── Brano del documento
La condizione delle persone con disabilità e la loro quotidianità, a volte irta di ostacoli da affrontare, vista dall’esterno, può essere percepita come una strada in salita. Federico Rossi, un ragazzo di 28 anni affetto da una disabilità da quando ne aveva 14, a seguito di una malattia virale che l’ha portato a perdere l’uso delle gambe, ha deciso di non arrendersi ed ha affrontato ogni ostacolo e salita che la vita gli ha posto di fronte con grande coraggio e grinta, senza mai darsi per vinto.
La salita dello Stelvio
L’ultima salita affrontata da Federico in termini di tempo è stata quella che l’ha portato, in carrozzina manuale e con la sola forza delle braccia, sulla cima dello Stelvio a 2735 metri di quota, dopo una salita di 25 km e sette ore di percorso. Questa impresa gli ha permesso di diventare il primo atleta paralimpico della storia a percorrere tale tracciato in sedia a rotelle, facendo così segnare un record assoluto. Interris.it l’ha intervistato in merito al significato più profondo della sua impresa sportiva.
L’intervista
Cosa rappresenta per lei lo sport? Cos’ha significato la salita dello Stelvio in carrozzina?
“Lo sport è una strada che mi permette di mettermi il più possibile a confronto con me stesso. La salita dello Stelvio ha significato la conferma di come, il credere fermamente ai propri obiettivi, ideali e sogni, possono essere concretizzati se si ha la volontà di dedicare sé stessi ad un percorso di preparazione importante per il raggiungimento delle finalità che ci si prefissa. In particolare, ho avuto la conferma che, il duro lavoro che mi ha richiesto una grande preparazione negli anni, ha dato i suoi frutti ed anche uno stimolo per iniziare una nuova impresa il prossimo anno.”
Qual è stato il suo allenamento giornaliero per arrivare a questa impresa?
────
── Estratti dei dati
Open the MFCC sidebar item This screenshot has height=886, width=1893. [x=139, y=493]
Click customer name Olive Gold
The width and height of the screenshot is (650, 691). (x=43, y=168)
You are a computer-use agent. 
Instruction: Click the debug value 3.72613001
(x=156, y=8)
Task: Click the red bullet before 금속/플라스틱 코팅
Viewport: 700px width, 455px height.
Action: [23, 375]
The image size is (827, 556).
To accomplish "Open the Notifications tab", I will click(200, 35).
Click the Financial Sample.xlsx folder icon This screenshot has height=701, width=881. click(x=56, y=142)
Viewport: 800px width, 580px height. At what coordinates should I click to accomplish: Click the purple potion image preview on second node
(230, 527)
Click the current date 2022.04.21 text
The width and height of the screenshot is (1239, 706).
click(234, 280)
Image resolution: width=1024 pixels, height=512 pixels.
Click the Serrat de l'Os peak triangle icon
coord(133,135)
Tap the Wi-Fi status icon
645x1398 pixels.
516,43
────
Compito 1:
Secondo il brano sulla salita dello Stelvio, quanti chilometri e quante ore di percorso ha richiesto a Federico Rossi arrivare in cima?
Compito 2:
Prosegui il brano sull'impresa di Federico Rossi allo Stelvio a partire dalla sua ultima frase.

Risposta scritta 1:
25 km di salita e sette ore di percorso.

Risposta scritta 2:
“Il mio allenamento è stato molto variabile, in quanto dovevo assolutamente cercare di trovare un equilibrio tra la necessità di allenarmi e l’esigenza di mantenere le forze per poter lavorare e gestire la mia quotidianità. Mi allenavo due volte al giorno, con un equilibrio che poteva essere ad esempio, il lunedì, corsa in salita la mattina e, nel pomeriggio, il nuoto; il martedì palestra e corsa in pianura. Quindi, alternavo la palestra, il nuoto, la corsa in salita e in pianura, al fine di svolgere degli allenamenti molto vari per circa tre/quattro ore al giorno.”
Che obiettivi sportivi ha per il futuro?
“Sto ancora lavorando per la prossima sfida e la svelerò a breve. In particolare, nella prossima primavera, ci sarà una ulteriore impresa che mi vedrà salire un altro passo. Oltre a ciò, nel periodo invernale, inizierò anche con il nuoto, il quale è uno sport che stimola molto le mie capacità fisiche e potrebbe vedermi protagonista di diverse gare di entità nazionale e spero anche europea. Proseguirò poi con la partecipazione a diverse maratone e mezze maratone con la carrozzina olimpica”.
Quale messaggio vorrebbe lanciare alle persone con disabilità che, in questo momento, stanno facendo fatica ad affrontare la propria condizione?
“Sicuramente di non guardare i limiti che ci sono, ma osservare il più lontano possibile e concentrarsi sulle persone che, come me, non sono sicuramente eroi, ma semplicemente persone che hanno creduto fortemente in un obiettivo molto grande. Nel mio caso, ad esempio, il fatto che l’obiettivo fosse enorme, mi ha portato a volere e dovere crederci fortemente, tanto da quasi dimenticare di essere in sedia a rotelle. Il cercare di superare quotidianamente i propri limiti, senza soffermarsi sulle parole “non riesco” e “non posso” perché, finché non ci si mette alla prova, non lo si può sapere. Nel mio caso, ad esempio, per quanto riguarda l’esperienza dello Stelvio, non avrei potuto definirlo difficile senza averlo provato. Bisogna quindi comunicare alle persone che vivono ogni giorno delle difficolta, di guardare oltre i propri limiti dell’oggi perché, a volte, senza volerlo, grazie alla forza di volontà, si riesce a raggiungere ciò che, nemmeno noi stessi, potremo immaginare di riuscirci, in altre parole è necessario credere che tutto è possibile.”